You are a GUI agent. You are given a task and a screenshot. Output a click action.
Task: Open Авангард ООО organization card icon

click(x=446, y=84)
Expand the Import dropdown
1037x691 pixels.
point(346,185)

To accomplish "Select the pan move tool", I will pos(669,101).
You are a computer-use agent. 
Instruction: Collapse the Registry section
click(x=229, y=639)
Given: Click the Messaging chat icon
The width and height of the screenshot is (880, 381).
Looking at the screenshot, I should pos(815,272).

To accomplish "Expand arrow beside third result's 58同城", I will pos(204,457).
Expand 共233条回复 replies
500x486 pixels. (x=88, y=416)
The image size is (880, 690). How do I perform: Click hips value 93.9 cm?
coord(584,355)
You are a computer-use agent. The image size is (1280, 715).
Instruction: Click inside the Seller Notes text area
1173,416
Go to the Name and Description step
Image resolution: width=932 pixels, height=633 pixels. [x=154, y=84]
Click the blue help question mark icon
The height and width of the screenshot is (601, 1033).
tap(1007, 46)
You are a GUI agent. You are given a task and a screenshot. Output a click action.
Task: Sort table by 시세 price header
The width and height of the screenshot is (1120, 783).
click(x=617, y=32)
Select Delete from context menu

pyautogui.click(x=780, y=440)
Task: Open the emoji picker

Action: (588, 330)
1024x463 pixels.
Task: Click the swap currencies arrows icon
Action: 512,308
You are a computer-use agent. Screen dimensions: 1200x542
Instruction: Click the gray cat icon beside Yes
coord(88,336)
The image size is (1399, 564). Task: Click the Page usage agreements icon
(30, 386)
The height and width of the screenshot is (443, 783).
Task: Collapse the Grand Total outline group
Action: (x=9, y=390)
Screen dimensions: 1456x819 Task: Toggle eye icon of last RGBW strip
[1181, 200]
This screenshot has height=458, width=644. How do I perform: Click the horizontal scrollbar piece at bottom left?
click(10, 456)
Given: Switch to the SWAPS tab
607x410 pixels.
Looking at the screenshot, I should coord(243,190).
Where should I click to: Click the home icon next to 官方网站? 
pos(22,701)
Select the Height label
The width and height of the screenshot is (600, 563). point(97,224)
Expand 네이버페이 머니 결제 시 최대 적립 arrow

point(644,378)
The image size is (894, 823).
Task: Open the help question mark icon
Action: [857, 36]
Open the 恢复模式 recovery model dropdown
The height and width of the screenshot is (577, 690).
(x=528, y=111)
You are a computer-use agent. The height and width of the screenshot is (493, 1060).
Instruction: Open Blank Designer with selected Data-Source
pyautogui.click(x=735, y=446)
^^^^^^^^^^^^^^^^
[What to do] Convert the rows above into a numbered list, one line per item, and drop the blank lines.

[Solution to this task]
1. You are a GUI agent. You are given a task and a screenshot. Output a click action.
2. Task: Open Авангард ООО organization card icon
3. click(x=446, y=84)
4. Expand the Import dropdown
5. 1037x691 pixels.
6. point(346,185)
7. To accomplish "Select the pan move tool", I will pos(669,101).
8. You are a computer-use agent. 
9. Instruction: Collapse the Registry section
10. click(x=229, y=639)
11. Given: Click the Messaging chat icon
12. The width and height of the screenshot is (880, 381).
13. Looking at the screenshot, I should pos(815,272).
14. To accomplish "Expand arrow beside third result's 58同城", I will pos(204,457).
15. Expand 共233条回复 replies
16. 500x486 pixels. (x=88, y=416)
17. The image size is (880, 690). How do I perform: Click hips value 93.9 cm?
18. coord(584,355)
19. You are a computer-use agent. The image size is (1280, 715).
20. Instruction: Click inside the Seller Notes text area
21. 1173,416
22. Go to the Name and Description step
23. Image resolution: width=932 pixels, height=633 pixels. [x=154, y=84]
24. Click the blue help question mark icon
25. The height and width of the screenshot is (601, 1033).
26. tap(1007, 46)
27. You are a GUI agent. You are given a task and a screenshot. Output a click action.
28. Task: Sort table by 시세 price header
29. The width and height of the screenshot is (1120, 783).
30. click(x=617, y=32)
31. Select Delete from context menu
32. pyautogui.click(x=780, y=440)
33. Task: Open the emoji picker
34. Action: (588, 330)
35. 1024x463 pixels.
36. Task: Click the swap currencies arrows icon
37. Action: 512,308
38. You are a computer-use agent. Screen dimensions: 1200x542
39. Instruction: Click the gray cat icon beside Yes
40. coord(88,336)
41. The image size is (1399, 564). Task: Click the Page usage agreements icon
42. (30, 386)
43. The height and width of the screenshot is (443, 783).
44. Task: Collapse the Grand Total outline group
45. Action: (x=9, y=390)
46. Screen dimensions: 1456x819 Task: Toggle eye icon of last RGBW strip
47. [1181, 200]
48. This screenshot has height=458, width=644. How do I perform: Click the horizontal scrollbar piece at bottom left?
49. click(10, 456)
50. Given: Switch to the SWAPS tab
51. 607x410 pixels.
52. Looking at the screenshot, I should coord(243,190).
53. Where should I click to: Click the home icon next to 官方网站? 
54. pos(22,701)
55. Select the Height label
56. The width and height of the screenshot is (600, 563). point(97,224)
57. Expand 네이버페이 머니 결제 시 최대 적립 arrow
58. point(644,378)
59. The image size is (894, 823).
60. Task: Open the help question mark icon
61. Action: [857, 36]
62. Open the 恢复模式 recovery model dropdown
63. The height and width of the screenshot is (577, 690).
64. (x=528, y=111)
65. You are a computer-use agent. The height and width of the screenshot is (493, 1060).
66. Instruction: Open Blank Designer with selected Data-Source
67. pyautogui.click(x=735, y=446)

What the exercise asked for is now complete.